His major research areas include economics of proximity, industrial organisation and industrial dynamics, finance and corporate governance, geography of finance.

Lucy Fallon-Byrne

Lucy was appointed Director of the National Centre for Partnership and Performance on its establishment in 2001. The NCPP is the Government agency charged with promoting partnership-led change and innovation in Ireland's workplaces. Lucy provides strategic direction and oversees the delivery of an extensive work programme, which covers a broad range of workplace-related research and advocacy activities. Key milestones for the NCPP include the Forum on the Workplace of the Future (2003-2005), whose final report was adopted by Government as the National Workplace Strategy. Together with Enterprise Ireland, the NCPP also manages a new Workplace Innovation Fund, which provides financial support for workplace innovation in Irish companies.

Lucy is a member of the Executive Board of Trócaire. Prior to joining the NCPP, she served as Assistant Chief Executive of the National Council for Curriculum and Assessment where she oversaw the development of the new Primary School Curriculum.
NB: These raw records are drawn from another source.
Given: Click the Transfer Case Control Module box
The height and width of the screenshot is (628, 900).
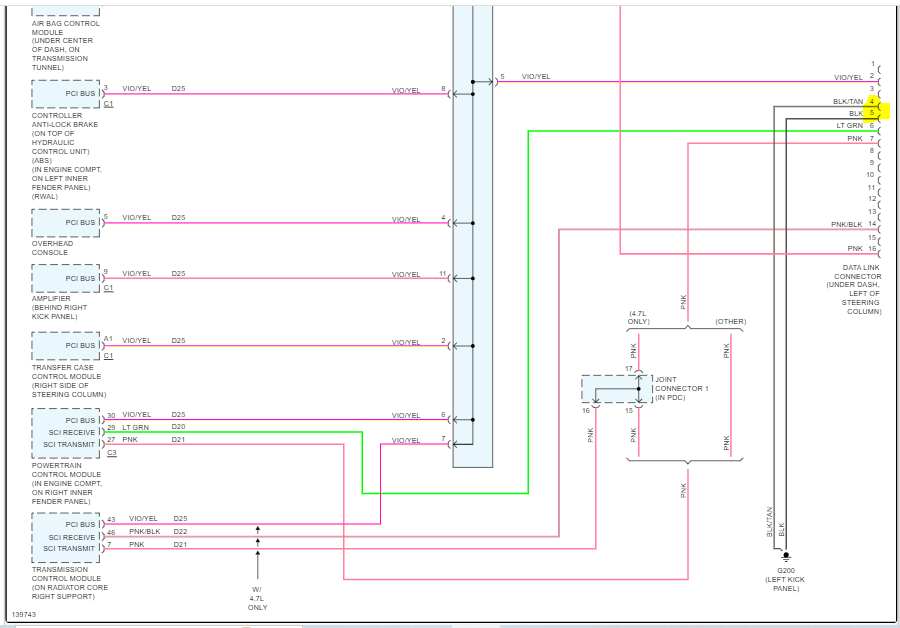Looking at the screenshot, I should tap(66, 346).
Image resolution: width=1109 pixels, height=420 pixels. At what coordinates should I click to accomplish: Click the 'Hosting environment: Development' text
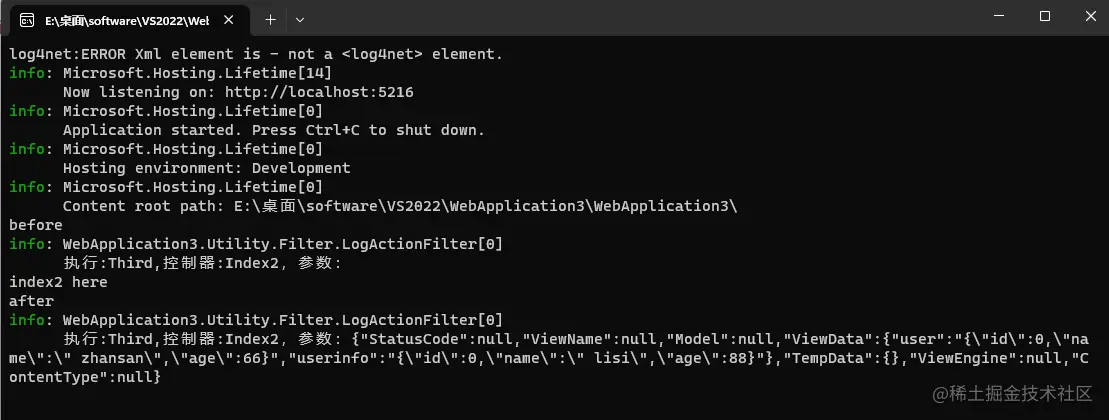tap(207, 168)
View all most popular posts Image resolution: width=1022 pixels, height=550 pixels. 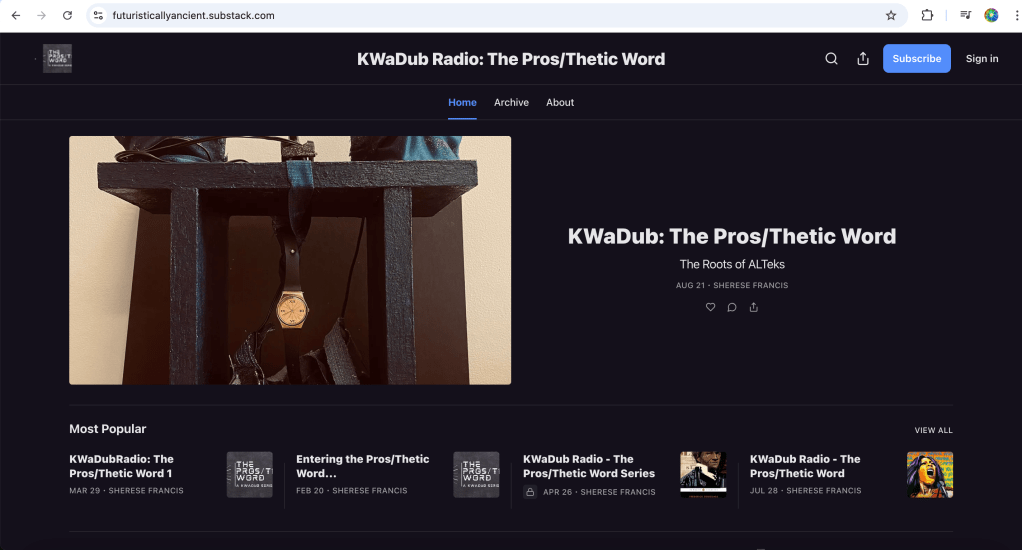pos(933,430)
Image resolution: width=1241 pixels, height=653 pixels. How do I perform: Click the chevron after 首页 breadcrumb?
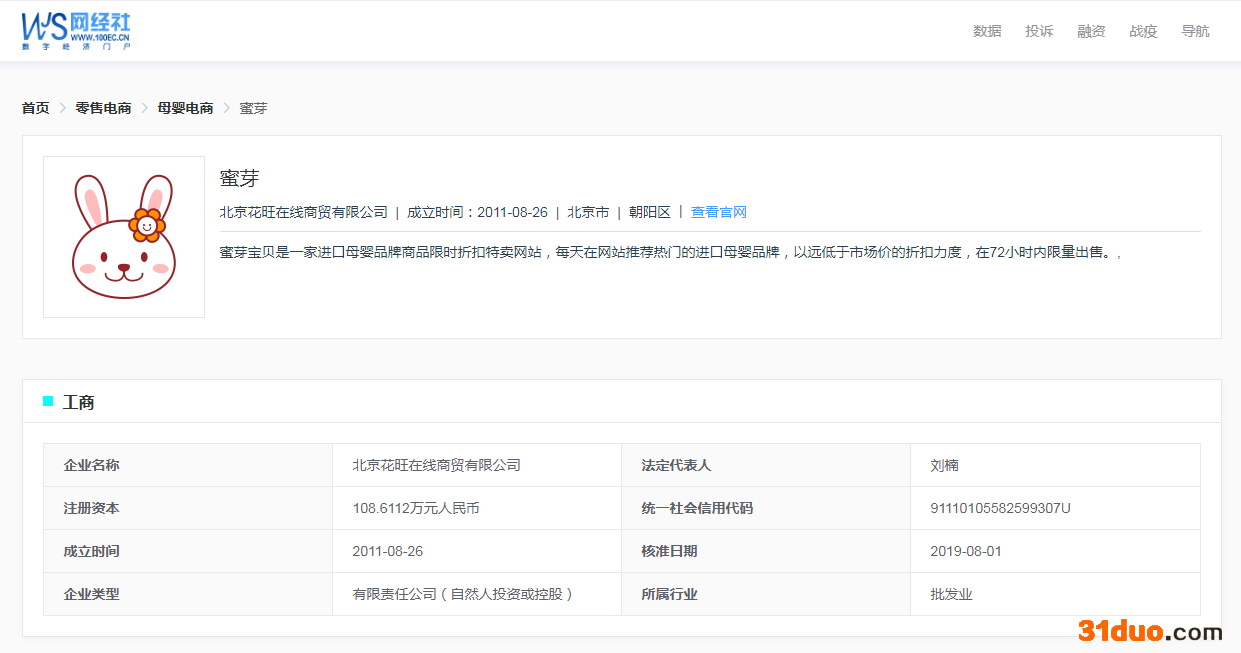click(62, 108)
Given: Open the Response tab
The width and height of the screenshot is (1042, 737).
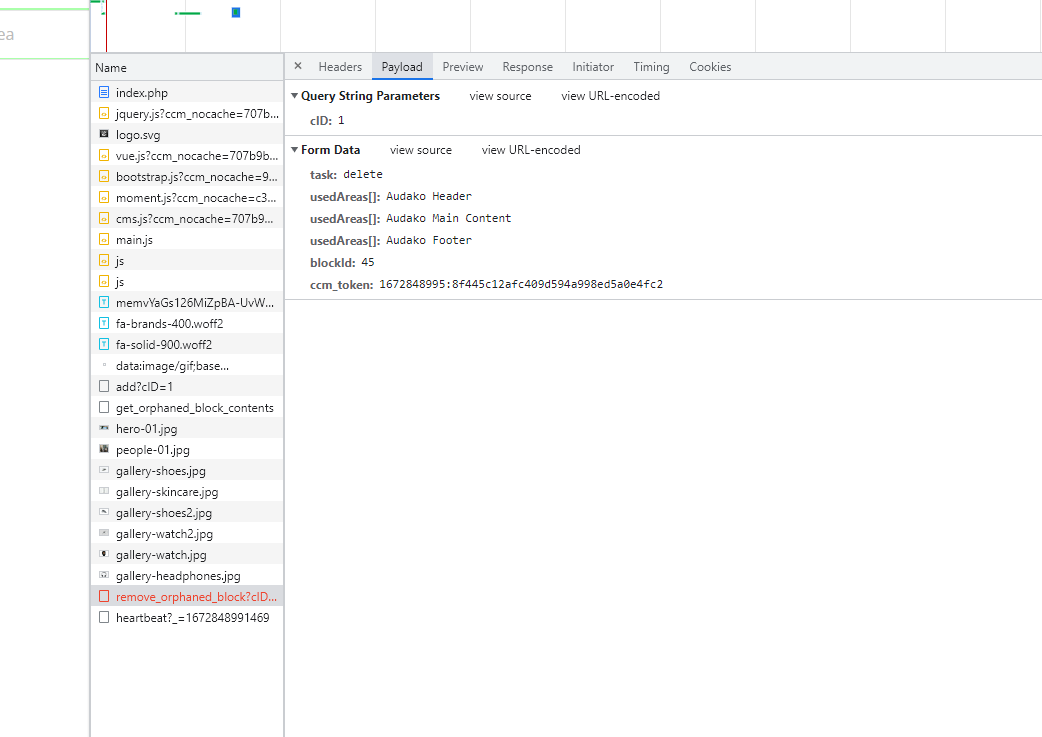Looking at the screenshot, I should [527, 66].
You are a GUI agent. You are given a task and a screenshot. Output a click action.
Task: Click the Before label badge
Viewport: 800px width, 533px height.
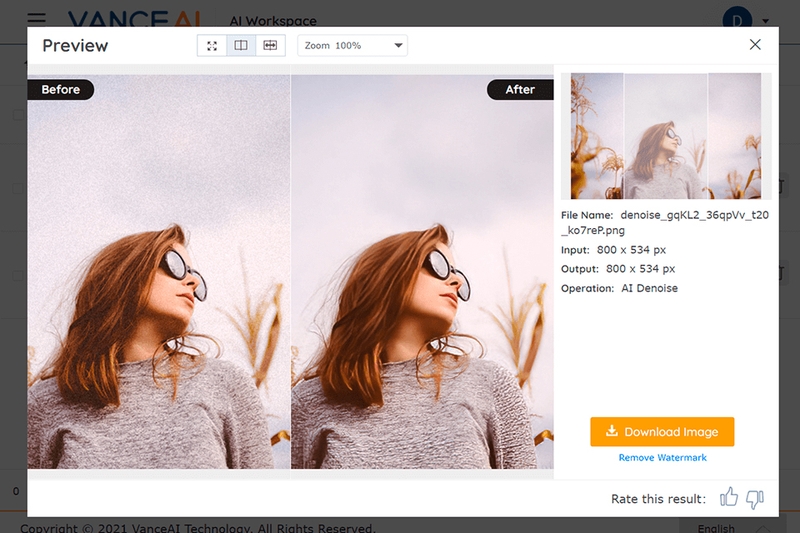click(x=61, y=90)
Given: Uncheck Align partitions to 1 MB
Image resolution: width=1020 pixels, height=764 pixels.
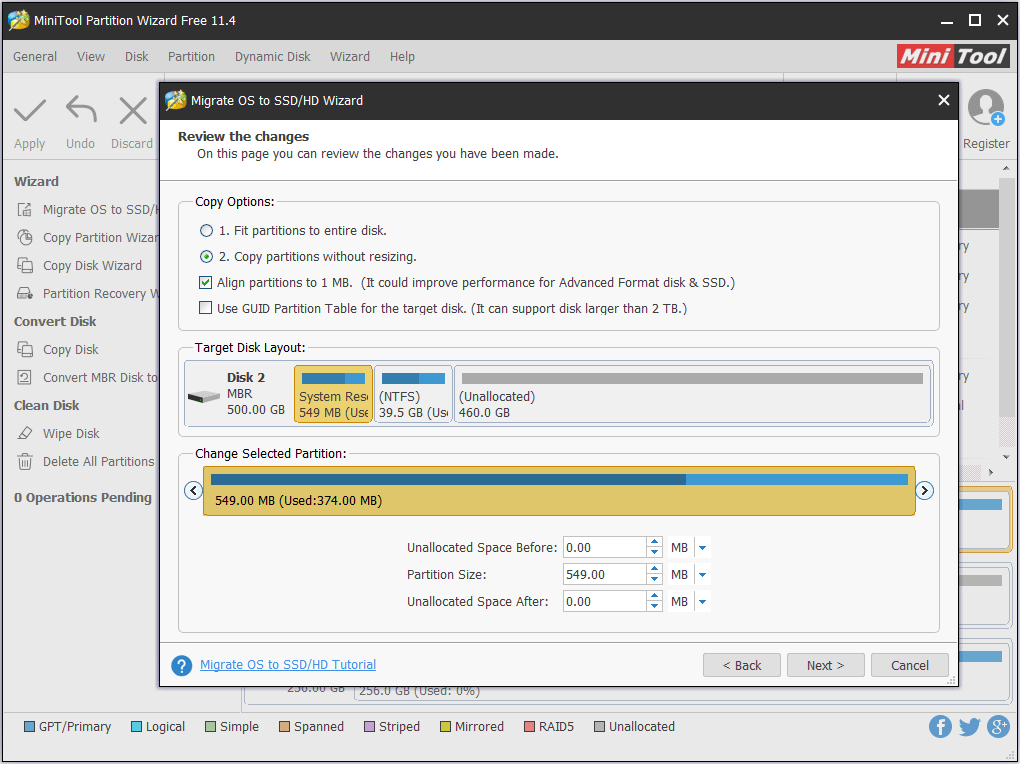Looking at the screenshot, I should coord(207,283).
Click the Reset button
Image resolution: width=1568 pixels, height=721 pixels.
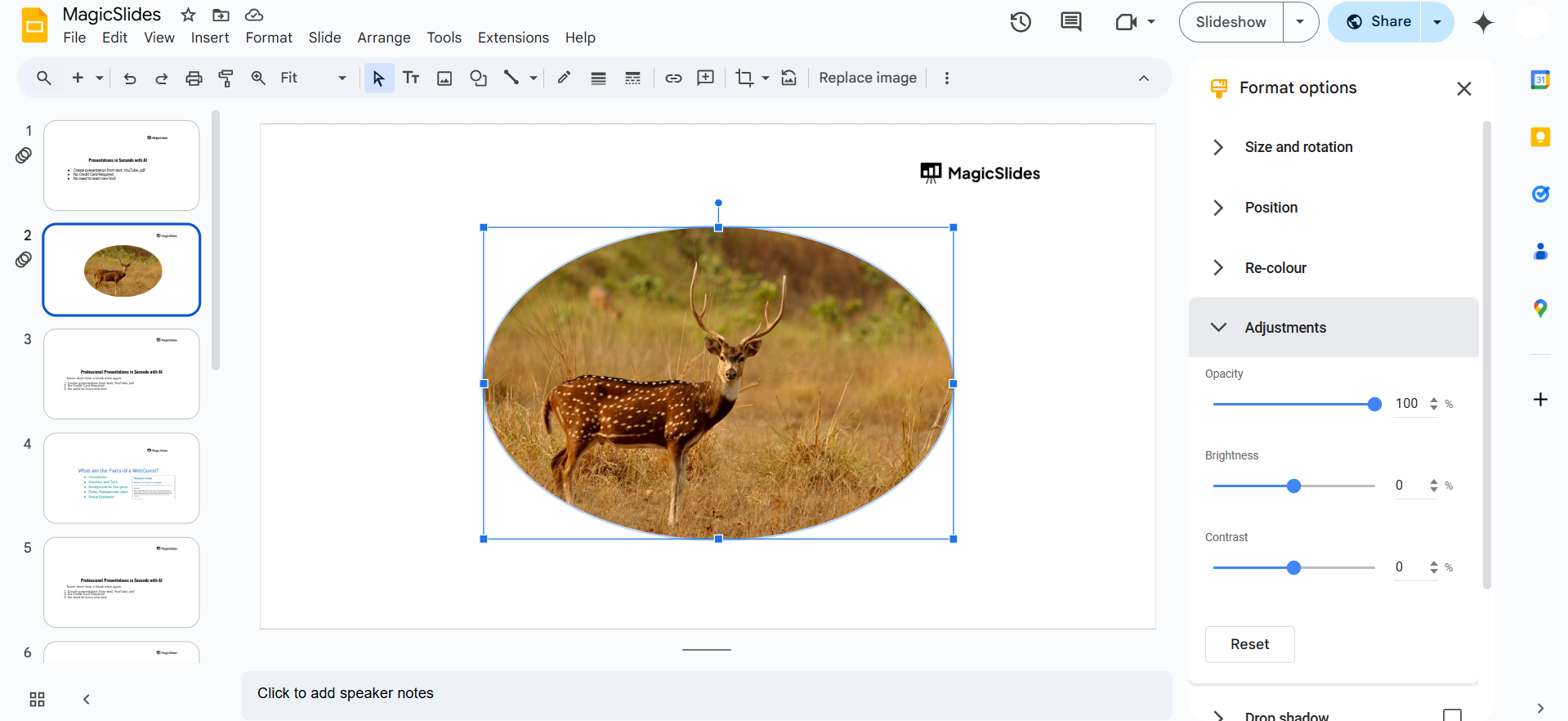point(1249,644)
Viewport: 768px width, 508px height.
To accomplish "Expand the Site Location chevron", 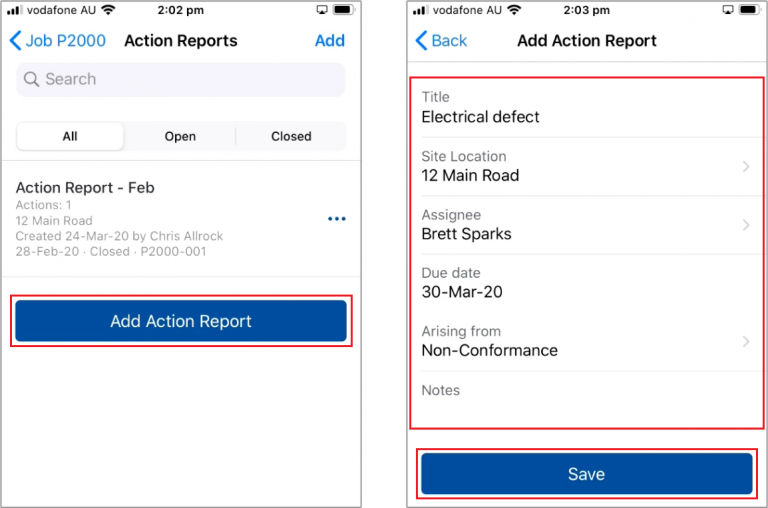I will [746, 167].

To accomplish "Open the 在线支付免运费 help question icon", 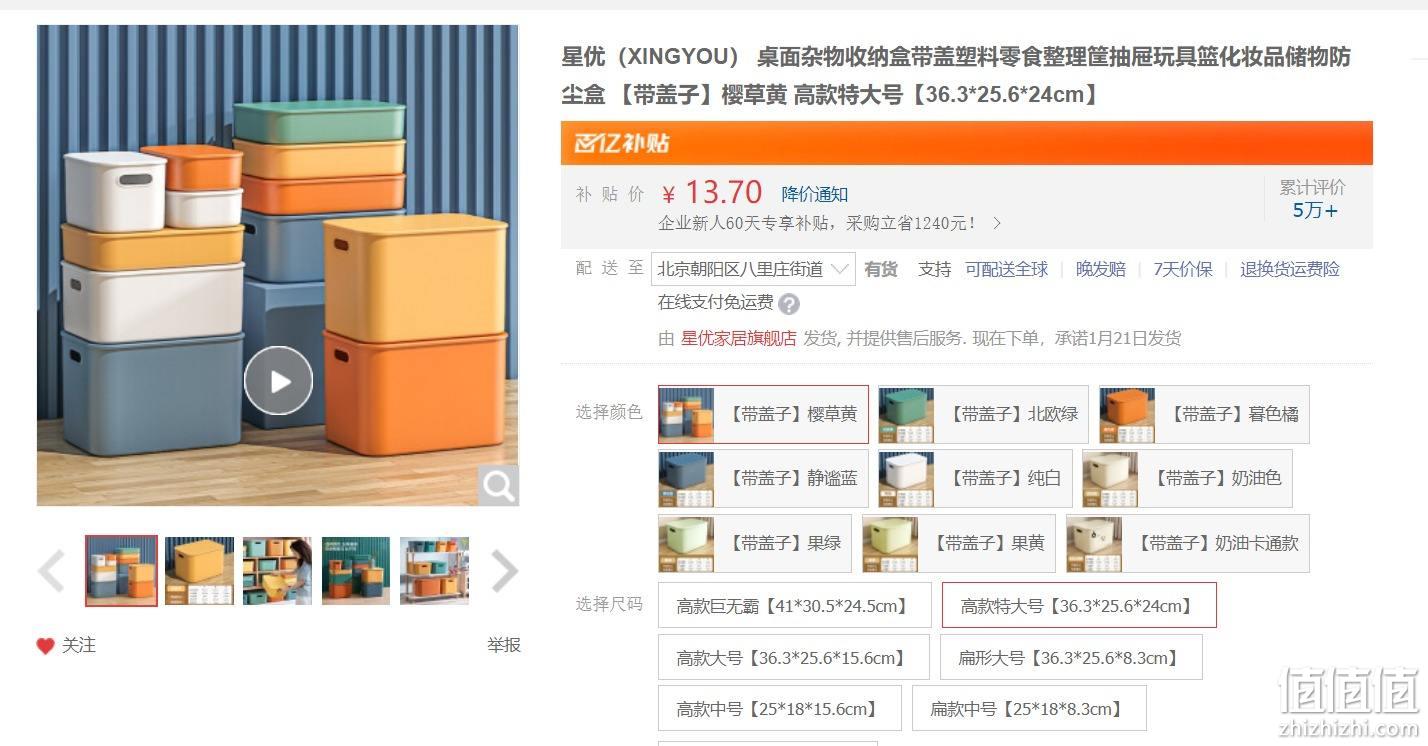I will 789,304.

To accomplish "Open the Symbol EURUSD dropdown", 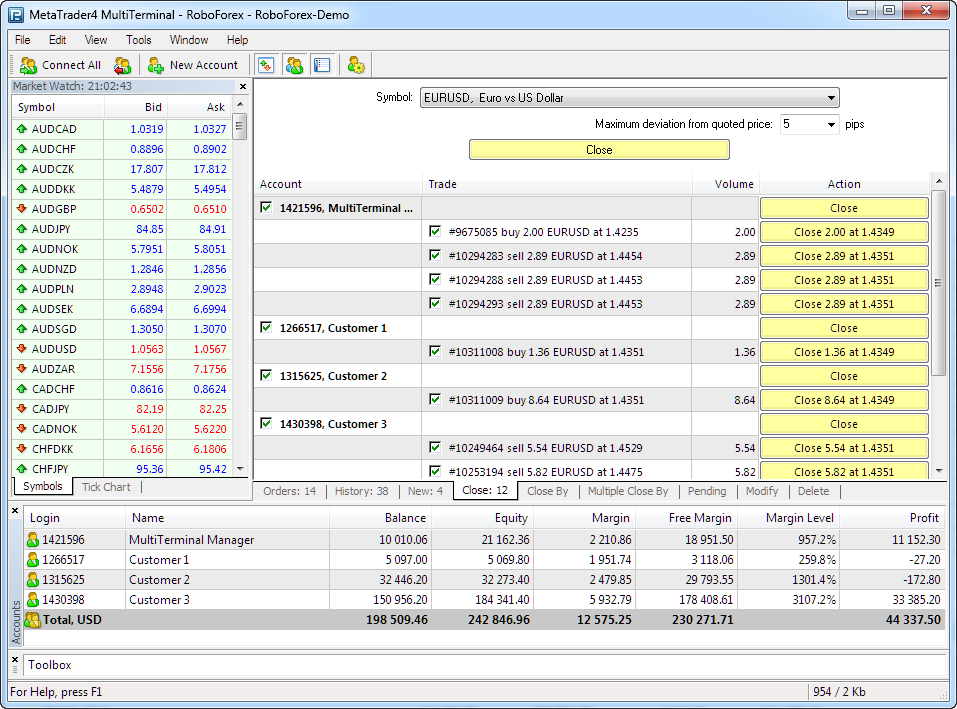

Lucy holds a MA in Political Science, and an MBA from the Michael Smurfit School of Business at UCD. She began her career as a primary school teacher and principal.

Jonquil Lowe

Jonquil Lowe is an economist who worked for several years in the City as an investment analyst, and is a former head of the Money Group at Which?. She is currently a Lecturer in Personal Finance with The Open University and also works as a freelance financial researcher and journalist. Jonquil holds the Diploma in Financial Planning, is author of over 20 consumer personal finance books and has worked with a wide range of organisations on financial capability initiatives, including the Financial Services Authority Parent's Guide to Money and Age Concern MoneyTrail.